The reason for shuttering a vital service to our troops at home and overseas? As an opinion piece in Esquire points out, it’s not easy to fathom, except as another attack on the media combined with general disregard of the military. The S&S annual costs amount to $15.5 million, about 1/20th of one percent of the Department of Defense’s overall $706 billion budget. Apparently the money spent to keep our troops informed was better spent on things like Space Force.
It’s neither good timing nor a good visual for the President, who is in the process of throwing his defense secretary under the bus as he suddenly vows to maintain S&S funding, once again coming to the rescue in a crisis for which he’s responsible. On September 4, he tweeted:
“The United States of America will NOT be cutting funding to @starsandstripes magazine under my watch. It will continue to be a wonderful source of information to our Great Military!”
This may or may not have damaged Trump’s campaign, but it’s damaged us
The Commander in Chief’s disparagement of our fallen heroes is another blow to our country’s reserves of basic civility and decency, made even worse as it comes during a time of deep national distress.
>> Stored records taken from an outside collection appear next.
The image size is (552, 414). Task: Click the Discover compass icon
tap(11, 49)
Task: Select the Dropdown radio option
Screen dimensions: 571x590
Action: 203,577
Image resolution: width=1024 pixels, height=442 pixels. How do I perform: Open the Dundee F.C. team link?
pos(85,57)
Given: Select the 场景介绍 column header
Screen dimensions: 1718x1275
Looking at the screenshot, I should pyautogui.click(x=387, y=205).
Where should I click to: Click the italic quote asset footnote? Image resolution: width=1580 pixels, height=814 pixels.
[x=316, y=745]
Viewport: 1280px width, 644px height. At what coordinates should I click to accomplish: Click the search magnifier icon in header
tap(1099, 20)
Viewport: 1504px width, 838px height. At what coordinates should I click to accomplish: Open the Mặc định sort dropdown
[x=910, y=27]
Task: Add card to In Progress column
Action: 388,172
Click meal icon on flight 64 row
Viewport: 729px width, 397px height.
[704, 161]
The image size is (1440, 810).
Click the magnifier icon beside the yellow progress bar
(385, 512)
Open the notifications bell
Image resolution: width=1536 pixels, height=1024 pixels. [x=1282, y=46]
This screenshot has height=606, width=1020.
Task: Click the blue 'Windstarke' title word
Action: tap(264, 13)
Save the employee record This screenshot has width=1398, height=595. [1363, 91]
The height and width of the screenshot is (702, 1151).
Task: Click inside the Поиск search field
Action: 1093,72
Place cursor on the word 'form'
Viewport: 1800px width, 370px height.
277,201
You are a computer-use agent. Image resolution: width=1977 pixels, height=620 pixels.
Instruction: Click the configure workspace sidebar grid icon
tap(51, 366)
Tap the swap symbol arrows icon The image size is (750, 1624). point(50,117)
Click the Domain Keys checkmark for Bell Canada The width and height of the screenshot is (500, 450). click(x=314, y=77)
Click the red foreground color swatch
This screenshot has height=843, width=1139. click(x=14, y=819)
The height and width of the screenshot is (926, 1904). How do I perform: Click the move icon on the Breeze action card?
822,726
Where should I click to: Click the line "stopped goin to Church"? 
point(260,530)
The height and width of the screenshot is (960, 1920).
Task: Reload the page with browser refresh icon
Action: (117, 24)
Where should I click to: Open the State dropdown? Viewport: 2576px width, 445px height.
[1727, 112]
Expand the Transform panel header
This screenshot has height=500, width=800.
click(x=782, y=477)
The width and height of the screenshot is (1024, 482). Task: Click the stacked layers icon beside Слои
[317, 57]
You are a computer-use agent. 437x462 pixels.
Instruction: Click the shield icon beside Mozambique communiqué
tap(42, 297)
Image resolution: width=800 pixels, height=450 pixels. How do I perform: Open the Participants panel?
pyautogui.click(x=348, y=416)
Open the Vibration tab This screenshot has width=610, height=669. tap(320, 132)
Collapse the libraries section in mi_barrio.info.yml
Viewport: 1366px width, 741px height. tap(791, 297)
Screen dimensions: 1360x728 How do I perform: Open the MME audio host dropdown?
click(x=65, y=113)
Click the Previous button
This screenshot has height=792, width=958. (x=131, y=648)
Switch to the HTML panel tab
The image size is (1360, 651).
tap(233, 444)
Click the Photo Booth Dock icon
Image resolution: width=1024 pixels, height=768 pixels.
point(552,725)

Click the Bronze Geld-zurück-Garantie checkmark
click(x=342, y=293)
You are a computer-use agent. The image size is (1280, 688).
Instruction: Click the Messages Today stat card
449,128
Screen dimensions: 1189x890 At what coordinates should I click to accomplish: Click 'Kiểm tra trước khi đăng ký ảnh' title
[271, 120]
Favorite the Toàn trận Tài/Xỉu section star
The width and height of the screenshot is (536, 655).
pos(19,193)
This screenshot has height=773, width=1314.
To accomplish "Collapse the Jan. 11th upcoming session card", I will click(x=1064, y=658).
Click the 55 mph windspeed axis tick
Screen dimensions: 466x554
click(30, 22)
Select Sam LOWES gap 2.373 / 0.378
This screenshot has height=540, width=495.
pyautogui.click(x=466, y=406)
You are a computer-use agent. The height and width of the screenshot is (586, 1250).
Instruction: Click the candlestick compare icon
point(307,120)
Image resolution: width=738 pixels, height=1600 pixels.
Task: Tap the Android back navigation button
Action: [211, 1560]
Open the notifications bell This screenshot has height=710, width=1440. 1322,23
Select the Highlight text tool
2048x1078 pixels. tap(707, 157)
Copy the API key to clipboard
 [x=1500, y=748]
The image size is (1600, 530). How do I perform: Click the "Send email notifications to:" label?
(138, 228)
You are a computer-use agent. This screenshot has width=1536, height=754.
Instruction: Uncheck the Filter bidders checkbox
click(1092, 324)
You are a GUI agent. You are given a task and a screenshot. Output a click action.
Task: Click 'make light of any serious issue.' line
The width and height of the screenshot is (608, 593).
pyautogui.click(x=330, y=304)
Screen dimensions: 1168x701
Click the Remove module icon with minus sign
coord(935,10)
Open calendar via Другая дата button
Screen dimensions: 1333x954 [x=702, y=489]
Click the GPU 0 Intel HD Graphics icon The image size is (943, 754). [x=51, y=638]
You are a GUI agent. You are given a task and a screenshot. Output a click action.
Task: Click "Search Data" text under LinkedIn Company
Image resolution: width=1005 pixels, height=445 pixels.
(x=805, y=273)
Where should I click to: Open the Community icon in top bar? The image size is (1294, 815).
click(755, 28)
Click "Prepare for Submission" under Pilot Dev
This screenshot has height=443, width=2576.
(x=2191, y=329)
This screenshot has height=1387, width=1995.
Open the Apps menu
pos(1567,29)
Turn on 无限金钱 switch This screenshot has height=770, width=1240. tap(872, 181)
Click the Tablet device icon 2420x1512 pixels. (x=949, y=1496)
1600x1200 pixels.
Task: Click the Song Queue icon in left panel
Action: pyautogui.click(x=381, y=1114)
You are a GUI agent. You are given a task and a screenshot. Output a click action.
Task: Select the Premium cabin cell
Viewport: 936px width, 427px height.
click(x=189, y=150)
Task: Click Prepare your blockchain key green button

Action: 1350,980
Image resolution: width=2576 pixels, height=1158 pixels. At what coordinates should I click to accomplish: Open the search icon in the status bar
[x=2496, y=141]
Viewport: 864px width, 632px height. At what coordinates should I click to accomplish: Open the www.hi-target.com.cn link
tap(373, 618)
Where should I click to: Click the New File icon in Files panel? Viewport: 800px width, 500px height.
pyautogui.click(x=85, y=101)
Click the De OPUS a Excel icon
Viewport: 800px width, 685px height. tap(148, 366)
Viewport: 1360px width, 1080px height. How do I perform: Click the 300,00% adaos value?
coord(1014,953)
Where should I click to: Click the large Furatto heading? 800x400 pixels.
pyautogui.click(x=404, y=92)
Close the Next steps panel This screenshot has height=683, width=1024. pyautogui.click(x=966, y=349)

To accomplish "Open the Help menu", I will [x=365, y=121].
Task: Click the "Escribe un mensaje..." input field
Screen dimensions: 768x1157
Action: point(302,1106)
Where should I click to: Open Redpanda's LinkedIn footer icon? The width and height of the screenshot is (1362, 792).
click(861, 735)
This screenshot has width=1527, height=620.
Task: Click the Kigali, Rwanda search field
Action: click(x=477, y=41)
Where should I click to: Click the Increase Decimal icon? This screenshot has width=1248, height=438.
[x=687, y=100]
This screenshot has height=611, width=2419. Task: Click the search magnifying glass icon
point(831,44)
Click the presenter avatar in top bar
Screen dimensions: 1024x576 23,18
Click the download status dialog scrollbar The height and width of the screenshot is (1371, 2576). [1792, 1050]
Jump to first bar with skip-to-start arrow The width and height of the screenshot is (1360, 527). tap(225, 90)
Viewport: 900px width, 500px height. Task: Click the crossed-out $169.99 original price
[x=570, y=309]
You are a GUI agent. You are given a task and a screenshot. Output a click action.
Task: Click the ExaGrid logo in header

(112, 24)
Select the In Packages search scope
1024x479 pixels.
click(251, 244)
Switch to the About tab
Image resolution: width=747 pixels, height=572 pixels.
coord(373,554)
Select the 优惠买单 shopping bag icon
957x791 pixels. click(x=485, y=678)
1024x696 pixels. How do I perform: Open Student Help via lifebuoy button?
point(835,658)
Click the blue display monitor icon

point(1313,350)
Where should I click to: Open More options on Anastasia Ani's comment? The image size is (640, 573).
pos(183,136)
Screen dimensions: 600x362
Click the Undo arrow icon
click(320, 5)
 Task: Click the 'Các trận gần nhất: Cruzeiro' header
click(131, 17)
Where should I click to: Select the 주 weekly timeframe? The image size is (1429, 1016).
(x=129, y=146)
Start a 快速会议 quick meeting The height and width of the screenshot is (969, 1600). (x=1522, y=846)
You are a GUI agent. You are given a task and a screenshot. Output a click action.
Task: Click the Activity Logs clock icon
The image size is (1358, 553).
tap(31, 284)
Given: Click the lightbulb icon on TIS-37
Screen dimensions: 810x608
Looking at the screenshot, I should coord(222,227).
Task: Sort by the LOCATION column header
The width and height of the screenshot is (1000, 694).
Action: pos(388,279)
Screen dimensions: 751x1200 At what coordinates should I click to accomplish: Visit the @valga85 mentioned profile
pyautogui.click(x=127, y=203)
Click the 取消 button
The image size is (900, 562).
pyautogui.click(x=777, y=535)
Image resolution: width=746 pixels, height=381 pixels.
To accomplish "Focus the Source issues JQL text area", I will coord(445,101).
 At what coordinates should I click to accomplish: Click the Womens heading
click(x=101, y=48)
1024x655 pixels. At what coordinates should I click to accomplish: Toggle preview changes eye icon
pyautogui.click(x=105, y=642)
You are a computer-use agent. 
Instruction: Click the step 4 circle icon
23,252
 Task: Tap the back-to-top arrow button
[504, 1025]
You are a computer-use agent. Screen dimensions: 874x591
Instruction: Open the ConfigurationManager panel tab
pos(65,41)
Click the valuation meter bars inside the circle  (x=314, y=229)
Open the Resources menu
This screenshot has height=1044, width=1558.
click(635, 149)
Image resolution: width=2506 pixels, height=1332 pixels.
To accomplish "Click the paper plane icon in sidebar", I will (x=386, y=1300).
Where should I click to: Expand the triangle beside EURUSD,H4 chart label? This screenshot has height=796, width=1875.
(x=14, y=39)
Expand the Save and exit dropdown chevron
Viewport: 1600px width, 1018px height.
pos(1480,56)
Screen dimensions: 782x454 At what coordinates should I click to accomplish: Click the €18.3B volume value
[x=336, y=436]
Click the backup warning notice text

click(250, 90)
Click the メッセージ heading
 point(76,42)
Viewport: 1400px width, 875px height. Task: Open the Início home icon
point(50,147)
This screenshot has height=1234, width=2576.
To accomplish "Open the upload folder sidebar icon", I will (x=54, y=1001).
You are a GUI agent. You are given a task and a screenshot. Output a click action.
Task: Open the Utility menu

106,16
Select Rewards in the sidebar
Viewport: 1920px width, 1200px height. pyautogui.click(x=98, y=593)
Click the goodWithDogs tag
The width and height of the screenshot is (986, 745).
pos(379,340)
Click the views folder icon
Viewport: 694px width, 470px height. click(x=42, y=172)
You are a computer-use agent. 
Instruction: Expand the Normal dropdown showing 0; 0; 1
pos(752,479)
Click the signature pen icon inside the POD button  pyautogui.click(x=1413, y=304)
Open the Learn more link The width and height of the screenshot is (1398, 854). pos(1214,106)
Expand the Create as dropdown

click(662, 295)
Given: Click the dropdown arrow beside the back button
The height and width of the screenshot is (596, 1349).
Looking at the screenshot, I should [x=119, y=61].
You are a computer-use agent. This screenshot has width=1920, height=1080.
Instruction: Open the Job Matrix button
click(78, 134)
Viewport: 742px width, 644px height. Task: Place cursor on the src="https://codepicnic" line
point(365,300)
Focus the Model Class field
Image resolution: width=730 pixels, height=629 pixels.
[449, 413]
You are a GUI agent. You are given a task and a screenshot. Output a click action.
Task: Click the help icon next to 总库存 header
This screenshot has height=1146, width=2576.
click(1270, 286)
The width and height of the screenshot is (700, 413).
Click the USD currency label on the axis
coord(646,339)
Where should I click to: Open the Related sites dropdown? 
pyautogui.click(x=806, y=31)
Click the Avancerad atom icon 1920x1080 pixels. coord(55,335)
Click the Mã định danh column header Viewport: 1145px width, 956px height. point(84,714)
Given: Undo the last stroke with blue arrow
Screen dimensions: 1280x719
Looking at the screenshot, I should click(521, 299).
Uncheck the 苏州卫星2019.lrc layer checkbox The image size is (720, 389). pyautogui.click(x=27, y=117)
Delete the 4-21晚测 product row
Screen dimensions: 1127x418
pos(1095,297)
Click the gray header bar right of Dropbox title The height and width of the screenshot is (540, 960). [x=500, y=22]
And the personal pain it has caused to active-duty troops, veterans, and families of the fallen is heartbreaking, for anyone who has a heart.
Dana Canedy, whose fiancé and father of her son, First Sgt. Charles Monroe Kingel, was killed in Iraq in October 2006, wrote an eloquent opinion piece in The New York Times (“My Son Knows His Father Wasn’t a ‘Loser’ Or a “Sucker,” Sept.4). In it, she describes the confusion and heartbreak of her now 14-year-old son, whom she could not shield from the revelations in The Atlantic’s article:
“Mom, is he talking about my dad? . . . “He shouldn’t say that . . . “My dad was a hero.”
True words, just as it’s true that her son should never have had to cope with the pain of having his loss compounded by seeing his father’s sacrifice ridiculed by the President of the United States. Canedy issues a direct appeal to Trump to apologize, at least to the children of those who have given their lives in service to their country, even if he wants to deny ever having made those comments:
Say that no child should ever think that the commander in chief would utter such hurtful lies. Tell them that their mom or dad — or anyone who has made the ultimate sacrifice — is more of a hero than you will ever be. Humble yourself.
But as we’ve learned, humility is not in Trump’s nature, any more than is the ability to recognize his obligations as a servant of the American people. He has already stated that he sees no reason to apologize for what he claims is “fake news.” He’s more interested in demanding the firing of Fox News national security correspondent Jennifer Griffin for backing up some of the claims in The Atlantic.
And so, like the damaged siblings from an abusive home, we are left to deal with the bewilderment and betrayal of the pain meted out by the person who was supposed to guard our safety, our welfare, and our common interests.